### WHAT TO DO:
Continue the newspaper article about the TV movie based on Joyce Wadler's breast cancer experience, starting right after its last sentence.

### DOCUMENT EXTRACT:
#####
Roanoke Times Copyright (c) 1995, Landmark Communications, Inc. DATE: SATURDAY, May 14, 1994 TAG: 9405140066 SECTION: SPECTATOR PAGE: S-1 EDITION: METRO SOURCE: By Patricia Brennan The Washington Post DATELINE: LENGTH: Medium
What you might not expect is a story about breast cancer that has a lot of wit and very few tears, a rocky romance and a reasonably happy ending.
In retrospect, Joyce Wadler, a funny and hip and somewhat irreverent New Yorker, calls it "my little adventure."
The movie about her experiences airs Sunday night on CBS (at 9 on WDBJ-Channel 7), starring Meredith Baxter as Wadler, Jamey Sheridan as Nick DiStefano and James Sutorius as her pal Herb.
Wadler adapted the teleplay from her own book. As the story opens, Wadler, 43, a writer for People magazine, is involved in a relationship with DiStefano, a newspaperman she's known since they worked at the New York Post.
They've had some good times. They love '40s and '50s show tunes. They can repeat dialogue from favorite old black-and-white movies. They run away for romantic weekends and go dancing in the posh Rainbow Room. She feels comfortable with his big Italian family.
#####
### PROVIDED INFORMATION:
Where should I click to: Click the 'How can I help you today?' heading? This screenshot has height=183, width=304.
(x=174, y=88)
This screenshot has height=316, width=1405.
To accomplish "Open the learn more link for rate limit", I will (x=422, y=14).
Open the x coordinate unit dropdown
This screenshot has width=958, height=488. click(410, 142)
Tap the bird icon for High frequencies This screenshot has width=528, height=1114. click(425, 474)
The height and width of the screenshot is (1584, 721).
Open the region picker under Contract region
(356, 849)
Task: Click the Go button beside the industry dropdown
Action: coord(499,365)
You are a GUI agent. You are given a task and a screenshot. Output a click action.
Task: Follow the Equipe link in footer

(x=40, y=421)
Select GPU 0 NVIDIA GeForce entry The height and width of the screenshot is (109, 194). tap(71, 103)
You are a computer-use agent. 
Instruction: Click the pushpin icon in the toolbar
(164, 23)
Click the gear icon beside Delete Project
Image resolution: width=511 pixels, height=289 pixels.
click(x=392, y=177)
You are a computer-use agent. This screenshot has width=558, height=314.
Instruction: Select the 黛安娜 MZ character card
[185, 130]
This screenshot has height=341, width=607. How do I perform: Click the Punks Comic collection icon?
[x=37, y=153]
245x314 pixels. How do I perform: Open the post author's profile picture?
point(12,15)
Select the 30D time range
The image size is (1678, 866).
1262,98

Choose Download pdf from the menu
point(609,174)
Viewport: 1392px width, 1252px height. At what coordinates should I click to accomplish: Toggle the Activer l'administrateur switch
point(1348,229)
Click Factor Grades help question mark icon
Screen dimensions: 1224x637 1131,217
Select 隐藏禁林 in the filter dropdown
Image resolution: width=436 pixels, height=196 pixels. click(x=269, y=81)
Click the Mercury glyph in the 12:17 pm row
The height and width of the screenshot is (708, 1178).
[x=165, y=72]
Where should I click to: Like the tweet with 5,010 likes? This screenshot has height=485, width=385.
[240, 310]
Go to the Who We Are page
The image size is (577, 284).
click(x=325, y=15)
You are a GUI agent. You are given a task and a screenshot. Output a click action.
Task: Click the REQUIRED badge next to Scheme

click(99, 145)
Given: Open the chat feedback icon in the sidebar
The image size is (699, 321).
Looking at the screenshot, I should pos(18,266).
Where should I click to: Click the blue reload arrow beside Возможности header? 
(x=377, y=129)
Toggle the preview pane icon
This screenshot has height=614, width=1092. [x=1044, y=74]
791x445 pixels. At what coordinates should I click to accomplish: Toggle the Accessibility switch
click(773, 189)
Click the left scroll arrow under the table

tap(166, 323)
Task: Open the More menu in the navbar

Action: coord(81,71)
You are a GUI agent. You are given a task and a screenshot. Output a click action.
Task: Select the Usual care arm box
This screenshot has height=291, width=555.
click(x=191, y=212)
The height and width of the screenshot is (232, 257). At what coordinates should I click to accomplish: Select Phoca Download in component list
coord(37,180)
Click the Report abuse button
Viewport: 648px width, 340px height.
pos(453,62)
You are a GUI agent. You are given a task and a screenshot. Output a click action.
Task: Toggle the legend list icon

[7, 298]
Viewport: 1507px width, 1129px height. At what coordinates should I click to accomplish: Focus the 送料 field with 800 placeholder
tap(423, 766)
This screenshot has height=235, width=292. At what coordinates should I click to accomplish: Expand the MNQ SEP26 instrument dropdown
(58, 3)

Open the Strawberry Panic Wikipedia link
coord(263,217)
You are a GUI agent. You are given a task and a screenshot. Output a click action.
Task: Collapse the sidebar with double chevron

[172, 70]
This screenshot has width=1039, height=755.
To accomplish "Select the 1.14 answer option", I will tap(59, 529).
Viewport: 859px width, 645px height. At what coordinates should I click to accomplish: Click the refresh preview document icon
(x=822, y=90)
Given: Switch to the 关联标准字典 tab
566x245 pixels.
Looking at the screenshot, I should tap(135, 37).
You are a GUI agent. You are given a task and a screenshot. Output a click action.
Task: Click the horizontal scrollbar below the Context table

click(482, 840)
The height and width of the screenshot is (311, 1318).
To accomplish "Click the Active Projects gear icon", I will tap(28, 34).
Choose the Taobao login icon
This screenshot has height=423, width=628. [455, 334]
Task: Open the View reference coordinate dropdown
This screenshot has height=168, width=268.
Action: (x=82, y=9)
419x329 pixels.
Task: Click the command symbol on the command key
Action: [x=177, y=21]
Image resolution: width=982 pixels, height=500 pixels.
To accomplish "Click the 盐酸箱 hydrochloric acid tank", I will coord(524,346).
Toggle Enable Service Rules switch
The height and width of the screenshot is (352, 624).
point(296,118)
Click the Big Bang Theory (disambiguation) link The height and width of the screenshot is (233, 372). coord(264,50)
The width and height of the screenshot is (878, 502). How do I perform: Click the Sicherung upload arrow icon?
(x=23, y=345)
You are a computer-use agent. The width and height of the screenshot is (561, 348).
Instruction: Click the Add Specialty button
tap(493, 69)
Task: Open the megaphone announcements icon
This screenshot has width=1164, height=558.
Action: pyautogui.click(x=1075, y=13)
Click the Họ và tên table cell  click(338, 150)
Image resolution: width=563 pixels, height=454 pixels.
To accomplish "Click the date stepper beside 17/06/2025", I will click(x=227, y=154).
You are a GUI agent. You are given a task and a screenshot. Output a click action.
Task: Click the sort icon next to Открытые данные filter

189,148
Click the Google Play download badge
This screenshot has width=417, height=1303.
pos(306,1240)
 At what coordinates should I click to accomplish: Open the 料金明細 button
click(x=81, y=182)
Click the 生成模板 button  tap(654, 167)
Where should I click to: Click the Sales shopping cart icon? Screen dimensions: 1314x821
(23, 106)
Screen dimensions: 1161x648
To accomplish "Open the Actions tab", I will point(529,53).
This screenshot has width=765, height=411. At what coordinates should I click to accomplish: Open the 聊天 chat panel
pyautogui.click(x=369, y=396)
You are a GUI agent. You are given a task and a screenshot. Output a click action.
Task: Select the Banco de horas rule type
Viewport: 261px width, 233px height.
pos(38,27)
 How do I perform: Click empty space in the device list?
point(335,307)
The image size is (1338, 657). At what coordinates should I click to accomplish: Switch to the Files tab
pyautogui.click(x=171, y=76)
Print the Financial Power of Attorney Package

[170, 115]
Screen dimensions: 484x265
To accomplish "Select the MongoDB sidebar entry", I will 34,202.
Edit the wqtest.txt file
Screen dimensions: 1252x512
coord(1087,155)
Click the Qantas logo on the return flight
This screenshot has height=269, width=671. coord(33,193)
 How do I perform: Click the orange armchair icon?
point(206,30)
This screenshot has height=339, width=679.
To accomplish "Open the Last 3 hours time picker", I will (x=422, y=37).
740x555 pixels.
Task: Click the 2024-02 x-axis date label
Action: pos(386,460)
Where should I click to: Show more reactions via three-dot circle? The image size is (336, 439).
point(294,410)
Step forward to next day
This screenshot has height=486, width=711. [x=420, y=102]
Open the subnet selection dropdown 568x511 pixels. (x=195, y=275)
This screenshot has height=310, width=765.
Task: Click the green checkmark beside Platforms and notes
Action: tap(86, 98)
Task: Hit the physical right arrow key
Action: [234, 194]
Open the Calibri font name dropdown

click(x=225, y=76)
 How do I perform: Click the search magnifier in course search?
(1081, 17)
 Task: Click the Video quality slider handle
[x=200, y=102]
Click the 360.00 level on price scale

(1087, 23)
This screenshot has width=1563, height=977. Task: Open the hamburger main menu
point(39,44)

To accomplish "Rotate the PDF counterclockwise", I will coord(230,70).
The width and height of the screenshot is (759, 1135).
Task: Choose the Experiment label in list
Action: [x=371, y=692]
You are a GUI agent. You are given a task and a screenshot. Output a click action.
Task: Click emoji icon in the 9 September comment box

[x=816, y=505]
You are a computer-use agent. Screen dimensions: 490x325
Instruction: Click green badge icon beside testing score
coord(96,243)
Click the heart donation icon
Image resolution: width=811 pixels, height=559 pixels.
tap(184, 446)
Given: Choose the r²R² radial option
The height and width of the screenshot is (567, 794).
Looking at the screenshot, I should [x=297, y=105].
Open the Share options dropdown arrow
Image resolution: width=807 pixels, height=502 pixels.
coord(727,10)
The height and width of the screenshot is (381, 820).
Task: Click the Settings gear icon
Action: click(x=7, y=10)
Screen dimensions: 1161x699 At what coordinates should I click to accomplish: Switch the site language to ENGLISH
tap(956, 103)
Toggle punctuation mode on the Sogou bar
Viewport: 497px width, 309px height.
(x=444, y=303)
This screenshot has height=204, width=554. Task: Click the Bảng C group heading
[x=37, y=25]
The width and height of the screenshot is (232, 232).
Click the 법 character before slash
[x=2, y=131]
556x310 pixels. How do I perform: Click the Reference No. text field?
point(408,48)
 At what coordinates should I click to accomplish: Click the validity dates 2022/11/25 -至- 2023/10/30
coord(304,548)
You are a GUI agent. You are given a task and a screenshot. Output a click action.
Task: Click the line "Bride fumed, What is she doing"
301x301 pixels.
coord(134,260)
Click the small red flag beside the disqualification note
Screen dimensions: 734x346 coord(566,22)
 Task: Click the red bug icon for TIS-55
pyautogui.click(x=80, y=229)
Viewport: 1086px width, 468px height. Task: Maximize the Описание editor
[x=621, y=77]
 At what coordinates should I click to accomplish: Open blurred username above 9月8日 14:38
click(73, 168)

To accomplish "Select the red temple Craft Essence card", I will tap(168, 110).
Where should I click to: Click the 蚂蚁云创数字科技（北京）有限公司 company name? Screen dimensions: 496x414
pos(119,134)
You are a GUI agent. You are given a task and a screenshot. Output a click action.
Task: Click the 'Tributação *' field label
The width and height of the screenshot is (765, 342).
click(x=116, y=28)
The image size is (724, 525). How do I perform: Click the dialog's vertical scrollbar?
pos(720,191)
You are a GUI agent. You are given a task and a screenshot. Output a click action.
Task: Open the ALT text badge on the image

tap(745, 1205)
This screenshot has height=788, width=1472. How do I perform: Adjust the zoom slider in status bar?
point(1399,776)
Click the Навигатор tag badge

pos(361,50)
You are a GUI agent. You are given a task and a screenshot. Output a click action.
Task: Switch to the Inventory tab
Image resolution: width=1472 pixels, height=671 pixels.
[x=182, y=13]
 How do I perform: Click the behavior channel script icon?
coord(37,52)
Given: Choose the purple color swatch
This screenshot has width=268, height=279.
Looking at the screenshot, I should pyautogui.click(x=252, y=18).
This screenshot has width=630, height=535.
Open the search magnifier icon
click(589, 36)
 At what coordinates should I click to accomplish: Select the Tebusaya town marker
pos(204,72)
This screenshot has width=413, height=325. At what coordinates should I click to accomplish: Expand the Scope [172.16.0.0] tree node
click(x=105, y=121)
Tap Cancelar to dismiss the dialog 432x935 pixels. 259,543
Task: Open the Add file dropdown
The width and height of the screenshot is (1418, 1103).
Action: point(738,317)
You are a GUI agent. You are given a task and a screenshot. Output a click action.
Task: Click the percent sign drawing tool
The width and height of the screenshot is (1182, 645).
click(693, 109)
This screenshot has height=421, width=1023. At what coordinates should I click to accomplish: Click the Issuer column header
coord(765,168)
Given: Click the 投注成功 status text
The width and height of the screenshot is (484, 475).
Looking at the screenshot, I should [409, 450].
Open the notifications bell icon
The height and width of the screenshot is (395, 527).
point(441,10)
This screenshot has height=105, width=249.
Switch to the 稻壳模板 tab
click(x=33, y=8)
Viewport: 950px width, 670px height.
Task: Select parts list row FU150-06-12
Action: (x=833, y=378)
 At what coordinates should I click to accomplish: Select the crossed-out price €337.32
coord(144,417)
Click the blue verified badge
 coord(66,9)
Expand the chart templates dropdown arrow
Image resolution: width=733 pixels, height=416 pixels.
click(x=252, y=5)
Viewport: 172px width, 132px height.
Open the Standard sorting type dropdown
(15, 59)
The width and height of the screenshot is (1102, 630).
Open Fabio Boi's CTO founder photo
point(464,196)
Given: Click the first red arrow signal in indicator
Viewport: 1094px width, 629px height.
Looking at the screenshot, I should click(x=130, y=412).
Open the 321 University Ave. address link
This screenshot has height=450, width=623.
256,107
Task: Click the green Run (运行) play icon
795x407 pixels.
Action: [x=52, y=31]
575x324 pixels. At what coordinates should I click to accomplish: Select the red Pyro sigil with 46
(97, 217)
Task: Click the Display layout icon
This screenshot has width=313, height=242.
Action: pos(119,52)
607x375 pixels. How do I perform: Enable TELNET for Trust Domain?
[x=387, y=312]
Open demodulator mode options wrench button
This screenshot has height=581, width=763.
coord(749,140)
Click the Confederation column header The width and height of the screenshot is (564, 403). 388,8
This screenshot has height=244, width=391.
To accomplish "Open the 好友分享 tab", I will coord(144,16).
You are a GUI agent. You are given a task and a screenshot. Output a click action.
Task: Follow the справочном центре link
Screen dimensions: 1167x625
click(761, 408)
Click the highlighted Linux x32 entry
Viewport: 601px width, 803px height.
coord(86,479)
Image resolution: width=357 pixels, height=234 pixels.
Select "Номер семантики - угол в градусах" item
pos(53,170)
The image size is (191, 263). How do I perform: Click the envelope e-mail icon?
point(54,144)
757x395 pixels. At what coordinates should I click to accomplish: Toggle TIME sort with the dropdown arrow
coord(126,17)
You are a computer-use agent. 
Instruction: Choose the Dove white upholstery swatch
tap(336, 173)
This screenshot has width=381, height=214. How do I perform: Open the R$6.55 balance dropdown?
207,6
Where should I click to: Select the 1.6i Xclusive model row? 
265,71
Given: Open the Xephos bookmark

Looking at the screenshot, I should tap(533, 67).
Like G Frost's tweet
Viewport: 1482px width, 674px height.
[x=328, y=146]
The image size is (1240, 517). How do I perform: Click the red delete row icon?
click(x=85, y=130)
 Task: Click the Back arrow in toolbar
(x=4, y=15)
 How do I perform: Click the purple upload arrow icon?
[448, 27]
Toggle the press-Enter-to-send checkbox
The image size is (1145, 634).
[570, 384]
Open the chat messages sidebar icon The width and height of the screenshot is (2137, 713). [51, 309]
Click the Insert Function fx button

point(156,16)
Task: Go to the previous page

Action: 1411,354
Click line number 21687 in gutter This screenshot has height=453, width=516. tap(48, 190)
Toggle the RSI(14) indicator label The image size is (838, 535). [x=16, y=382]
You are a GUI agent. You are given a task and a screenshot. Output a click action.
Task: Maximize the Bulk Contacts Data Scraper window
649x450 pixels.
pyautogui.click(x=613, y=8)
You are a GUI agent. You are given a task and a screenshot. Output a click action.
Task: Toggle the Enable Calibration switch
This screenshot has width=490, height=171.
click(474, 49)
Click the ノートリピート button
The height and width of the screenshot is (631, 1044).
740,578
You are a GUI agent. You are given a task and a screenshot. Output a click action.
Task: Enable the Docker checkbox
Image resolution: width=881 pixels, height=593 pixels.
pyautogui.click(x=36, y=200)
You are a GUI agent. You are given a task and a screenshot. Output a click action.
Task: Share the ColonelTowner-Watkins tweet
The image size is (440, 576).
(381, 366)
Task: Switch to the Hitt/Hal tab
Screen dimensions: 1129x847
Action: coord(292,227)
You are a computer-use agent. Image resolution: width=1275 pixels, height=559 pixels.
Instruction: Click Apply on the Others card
#####
### RESULT:
But he can't quite break off from a romance that lingers on, and he never mentions marriage.
Fortunately for Wadler, there is another pal from the Post, Herb, a humor writer and former boyfriend who appears to live part of his life on Wadler's sofa.
Herb (Wadler changed his name for the story) proves to be the best of friends: He is there, through doctors' appointments, out-patient and surgery and hospitalization. He and another writer-friend, Eva (Sara Botsford), help Wadler gather information so that she knows what her options are.
Wadler has been praised for her zeal in informing herself about her cancer and the medical procedures proposed to deal with it. But she sees nothing unusual about that. "Any person can do this," she said. "You just have to have the attitude that you have the right to do this."
"My Breast" has two story lines: One is Wadler's discovery in 1991 that she has a lump the size of a robin's egg in her breast, despite having had a recent mammogram that indicated nothing awry. The other is her ongoing relationship with DiStefano.
In the film Baxter, like Wadler a full-breasted woman, does not use a body double for the scenes involving breast examination. Actors play the doctors, but the close-up of a surgeon's hand examining Baxter's breast is that of a real physician.
"We all thought that was best," said Baxter, who is the movie's co-executive producer with Diana Kerew. "There's nothing sexual about this.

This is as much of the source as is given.